## Start Task input

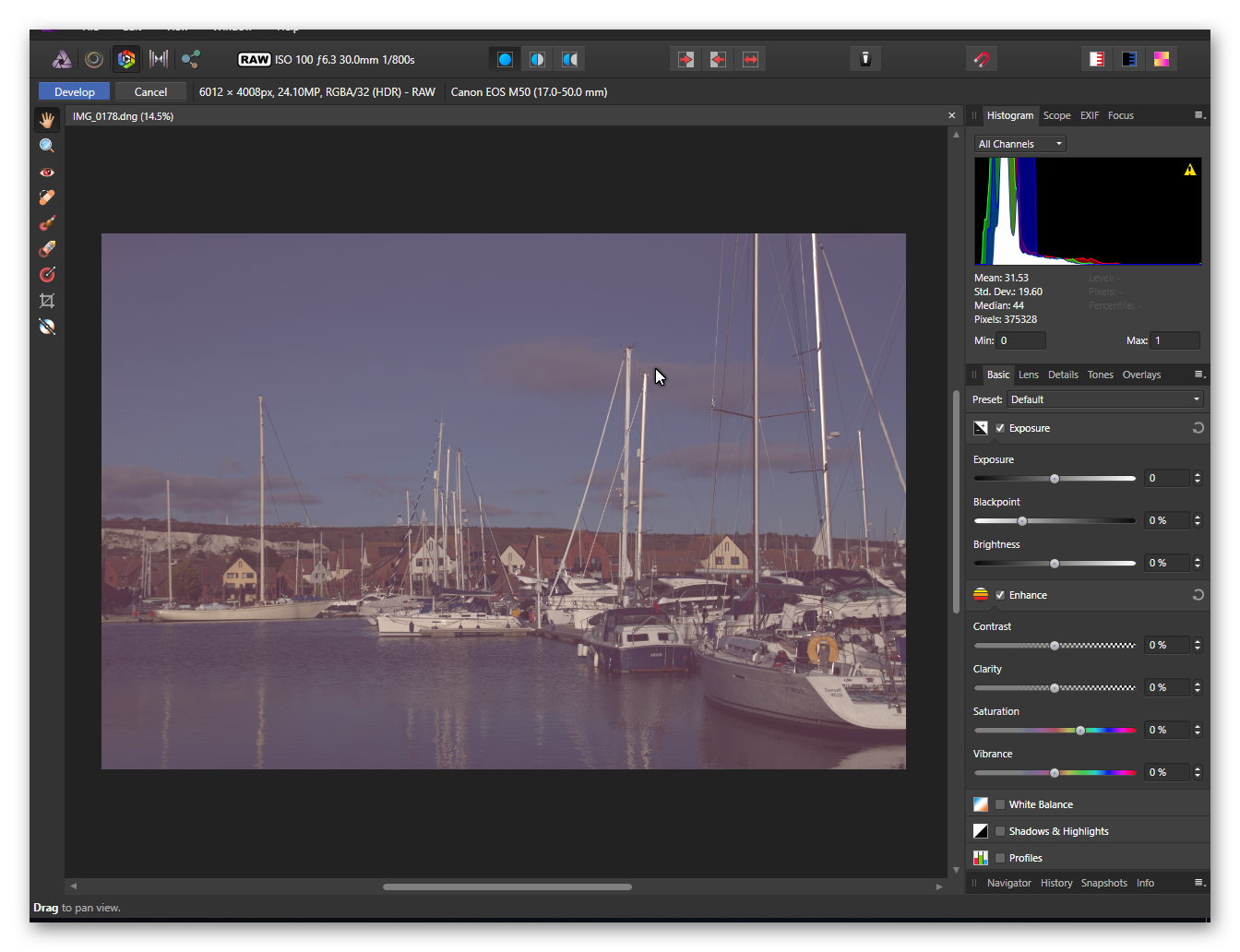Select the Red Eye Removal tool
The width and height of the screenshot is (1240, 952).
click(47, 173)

## End Task input
## Start Task input

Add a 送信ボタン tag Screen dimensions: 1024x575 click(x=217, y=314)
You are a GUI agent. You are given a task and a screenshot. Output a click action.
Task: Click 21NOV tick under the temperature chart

## End Task input

Your objective: Repeat the lines of the listing above, from the line containing "Select the Red Eye Removal tool" through the line containing "click(47, 173)", both included. Leave the pictures out.

Response to this task:
Select the Red Eye Removal tool
The width and height of the screenshot is (1240, 952).
click(47, 173)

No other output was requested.